From: Sheldon Rampton
Cunctator wrote:
A brief summary of what I'd like to see as the policy:
- The ultimate goal of Wikipedia is to be neutral and authoritative.
- All claims made in Wikipedia should be confirmable by outside
sources. 3. For contentious issues, provide the reasoning behind the
antagonists'
contentions. 4. Recognize that neutrality is impossible to achieve without omniscience. 5. Eliminate ambiguity. (Make as strong claims as possible.) 6. Celebrate terseness. (If another entry says the same thing, link
to
it. Don't say it twice if possible.)
This is all well-stated, but some of this goes beyond mere editorial policy and reaches the status of philosophy.
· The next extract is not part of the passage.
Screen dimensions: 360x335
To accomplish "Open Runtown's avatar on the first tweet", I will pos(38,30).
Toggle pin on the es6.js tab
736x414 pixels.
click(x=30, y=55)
Maybe we need a new word: "wikilosophy"?
The one statement above that verges on the philosophical is #4. I recognize that it's a philosophical point, but I think that it's a crucial position for Wikipedians to agree upon to move past the flawed prevailing conception of NPOV.
Another way of stating #4 is "NPOV is a goal, not a style." Our style choices need to move us toward a NPOV. But it should be recognized as nonsensical to say "The article was POV, I fixed it to be NPOV."
The way I stated #4 originally also contains what I believe is a central goal of Wikipedia, which is comprehensiveness (since neutrality is a goal, and neutrality is impossible to achieve without comprehensiveness).